- [What the exercise asks]: Rewrite the lines of these records as a numbered list, leaving out blank lines and pictures.

- [Supplied entries]:
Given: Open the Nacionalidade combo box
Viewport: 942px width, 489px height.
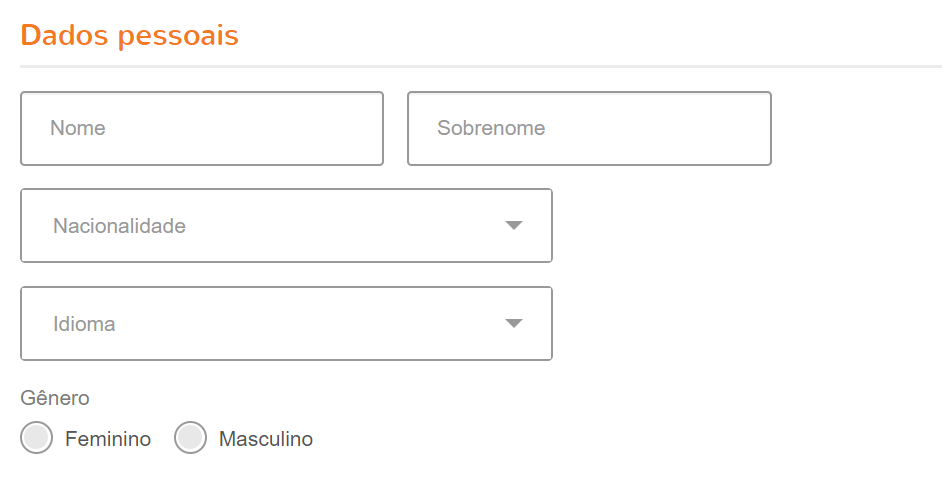Looking at the screenshot, I should (x=286, y=226).
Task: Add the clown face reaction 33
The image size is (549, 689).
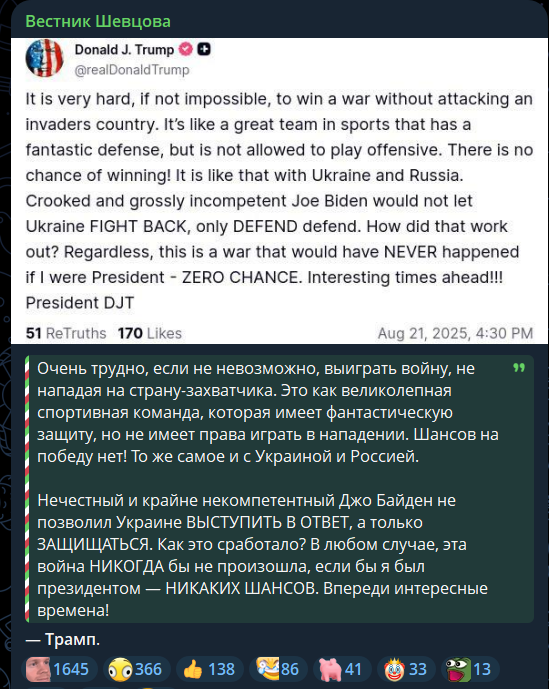Action: pyautogui.click(x=406, y=669)
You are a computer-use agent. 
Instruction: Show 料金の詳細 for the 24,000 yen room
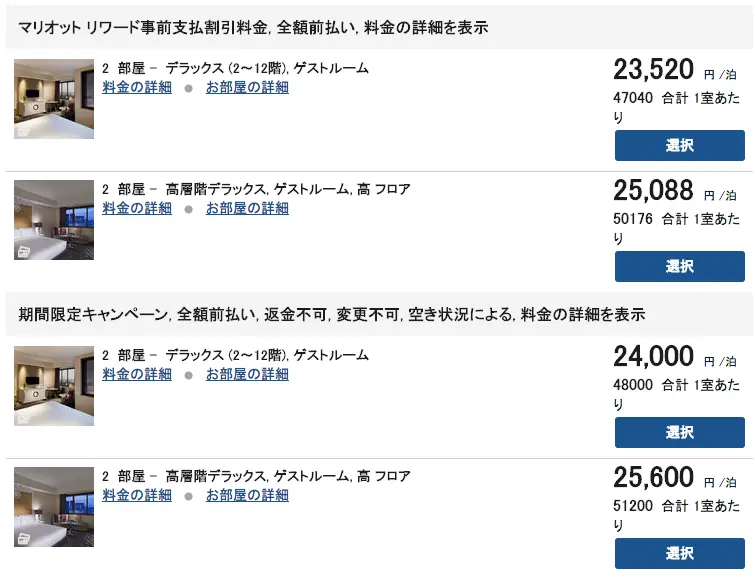click(137, 374)
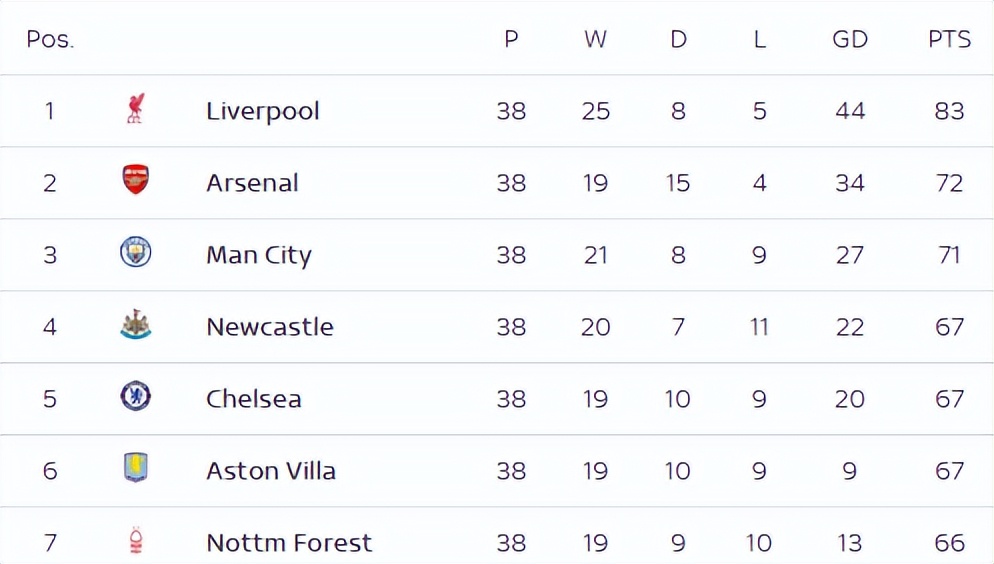
Task: Click the Pos. column header
Action: (50, 39)
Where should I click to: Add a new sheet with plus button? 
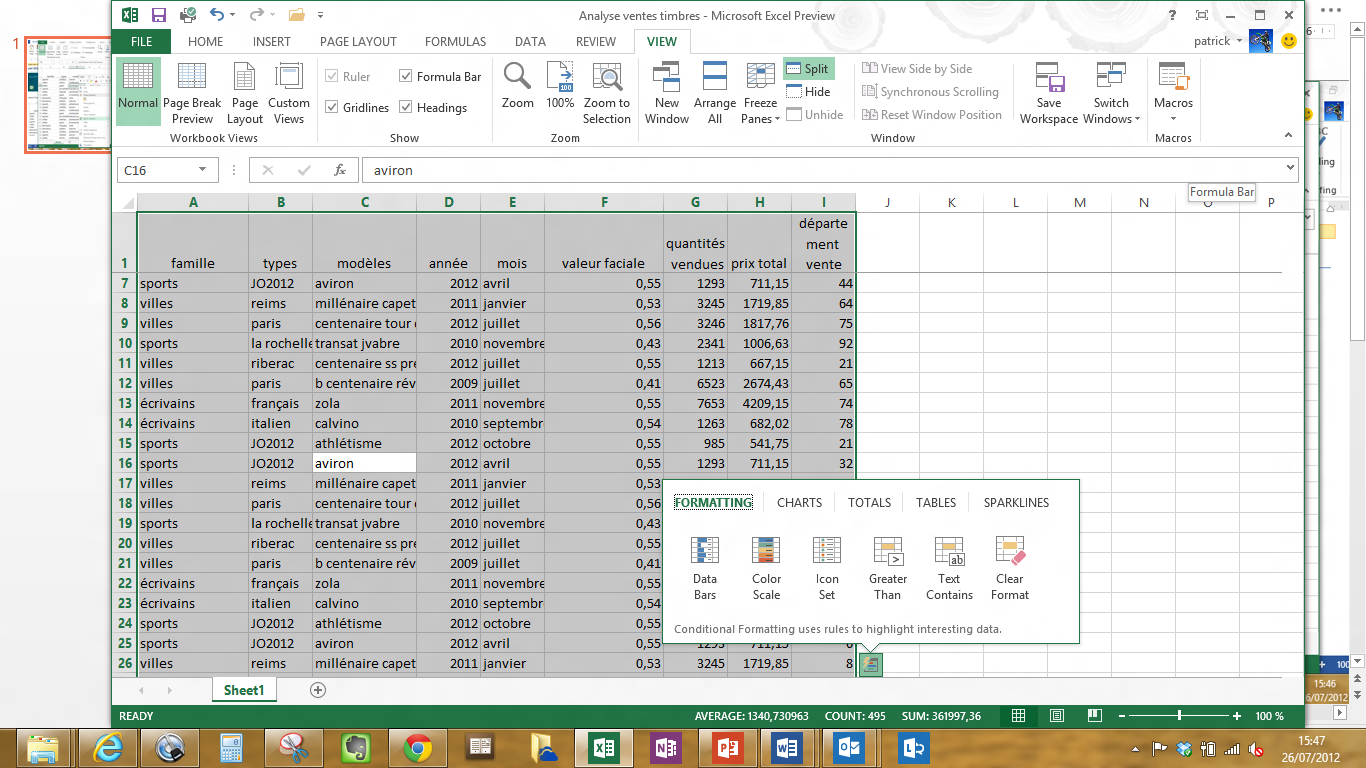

- [Full response]:
1. Given: Open the Nacionalidade combo box
2. Viewport: 942px width, 489px height.
3. Looking at the screenshot, I should (x=286, y=226).
4. Task: Add the clown face reaction 33
5. The image size is (549, 689).
6. Action: pyautogui.click(x=406, y=669)
7. You are a computer-use agent. 
8. Instruction: Show 料金の詳細 for the 24,000 yen room
9. click(137, 374)
10. Task: Click the Pos. column header
11. Action: (50, 39)
12. Where should I click to: Add a new sheet with plus button? 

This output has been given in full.